In 1952, Filipino scientist Abelardo B. Aguilar sent some soil samples to his employers at Eli Lilly and Company. Aguilar had managed to isolate erythromycin from the metabolic products of a strain of Streptomyces erythreus (designation changed to Saccharopolyspora erythraea) found in the samples. Aguilar received no further credit or compensation for his discovery.

The scientist was allegedly promised a trip to the company's manufacturing plant in Indianapolis, Indiana, but it was never fulfilled. In a 1956 letter to Eugene N. Beesley, the company's president at the time, Aguilar wrote: "A leave of absence is all I ask as I do not wish to sever my connection with a great company which has given me wonderful breaks in life." The request was not granted.

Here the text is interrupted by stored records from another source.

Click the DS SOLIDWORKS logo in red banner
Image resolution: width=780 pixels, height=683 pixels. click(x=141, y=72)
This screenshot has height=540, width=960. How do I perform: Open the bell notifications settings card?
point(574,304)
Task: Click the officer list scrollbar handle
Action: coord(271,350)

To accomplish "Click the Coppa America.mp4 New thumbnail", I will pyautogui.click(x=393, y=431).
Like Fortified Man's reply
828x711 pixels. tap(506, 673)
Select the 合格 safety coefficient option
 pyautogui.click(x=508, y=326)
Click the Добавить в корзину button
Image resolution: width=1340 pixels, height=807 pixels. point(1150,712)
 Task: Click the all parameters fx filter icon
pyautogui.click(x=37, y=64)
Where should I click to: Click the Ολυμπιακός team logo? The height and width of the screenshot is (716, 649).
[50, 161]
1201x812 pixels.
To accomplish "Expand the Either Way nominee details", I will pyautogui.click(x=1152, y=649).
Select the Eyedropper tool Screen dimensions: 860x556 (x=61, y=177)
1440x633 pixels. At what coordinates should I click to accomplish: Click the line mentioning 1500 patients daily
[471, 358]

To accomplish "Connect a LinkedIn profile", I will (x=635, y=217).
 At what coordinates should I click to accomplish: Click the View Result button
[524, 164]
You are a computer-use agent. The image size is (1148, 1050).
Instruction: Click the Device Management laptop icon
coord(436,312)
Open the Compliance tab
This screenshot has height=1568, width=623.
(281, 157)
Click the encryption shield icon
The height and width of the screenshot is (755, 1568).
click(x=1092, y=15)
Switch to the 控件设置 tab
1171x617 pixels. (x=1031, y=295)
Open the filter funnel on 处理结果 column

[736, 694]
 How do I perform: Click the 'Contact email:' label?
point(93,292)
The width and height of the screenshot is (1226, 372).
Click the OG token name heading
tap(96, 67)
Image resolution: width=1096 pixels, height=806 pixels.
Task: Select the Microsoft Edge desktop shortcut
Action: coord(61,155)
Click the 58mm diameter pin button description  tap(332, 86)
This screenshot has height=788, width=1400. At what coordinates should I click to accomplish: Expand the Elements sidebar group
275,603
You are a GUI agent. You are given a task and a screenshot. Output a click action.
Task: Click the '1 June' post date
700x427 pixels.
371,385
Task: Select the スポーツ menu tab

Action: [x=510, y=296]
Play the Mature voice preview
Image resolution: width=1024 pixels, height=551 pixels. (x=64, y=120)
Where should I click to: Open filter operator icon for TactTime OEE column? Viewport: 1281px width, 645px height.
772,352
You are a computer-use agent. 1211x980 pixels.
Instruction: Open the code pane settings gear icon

Aguilar reached out to Lilly again in 1993, requesting royalties from sales of the drug over the years, intending to set up a foundation for poor and sickly Filipinos. This request was also denied, and he died in September the same year.

Lilly filed for patent protection on the compound, which was granted in 1953. The product had been launched commercially in 1952 under the brand name "Ilosone" (after the Philippine province of Iloilo where Aguilar had collected the original soil samples). Erythromycin was also formerly called "Ilotycin".

The antibiotic clarithromycin was invented by scientists at the Japanese drug company Taisho Pharmaceutical in the 1970s as a result of their efforts to overcome the acid instability of erythromycin.

== Society and culture ==

=== Economics ===

It is available as a generic medication.

In the United States, in 2014, the price increased to seven dollars per 500mg tablet.

The US price of erythromycin rose three times between 2010 and 2015, from 24 cents per 500mg tablet in 2010 to $8.96 in 2015. In 2017, a Kaiser Health News study found that the per-unit cost of dozens of generics doubled or even tripled from 2015 to 2016, increasing spending by the Medicaid program. Due to price increases by drug manufacturers, Medicaid paid on average $2,685,330 more for Erythromycin in 2016 compared to 2015 (not including rebates). In the US by 2018, generic drug prices had climbed another 5% on average.

The UK price listed in the BNF for erythromycin 500mg tablets was £36.40 for 100 tablets (36.4 pence each) as of August 2024. This price is not paid by NHS patients: there is no NHS prescription charge in Scotland, Wales, and Northern Ireland; while NHS patients in England without an exemption are liable for a flat rate prescription charge. As of May 2024, that charge was £9.90 for each prescribed medicine.

===Brand names===
Brand names include Robimycin, E-Mycin, E.E.S. Granules, E.E.S.-200, E.E.S.-400, E.E.S.-400 Filmtab, Erymax, Ery-Tab, Eryc, Ranbaxy, Erypar, EryPed, Eryped 200, Eryped 400, Erythrocin Stearate Filmtab, Erythrocot, E-Base, Erythroped, Ilosone, MY-E, Pediamycin, Zineryt, Abboticin, Abboticin-ES, Erycin, PCE Dispertab, Stiemycine, Acnasol, and Tiloryth.

== Veterinary uses ==
Erythromycin is also used in fishcare for the "broad spectrum treatment and control of bacterial disease". Body slime, mouth fungus, furunculosis, bacterial gill illness, and hemorrhagic septicaemia are all examples of bacterial diseases in fish that may be treated and controlled with this therapy. The usage of Erythromycin in fishcare is mainly limited to therapies targeting gram-positive bacteria.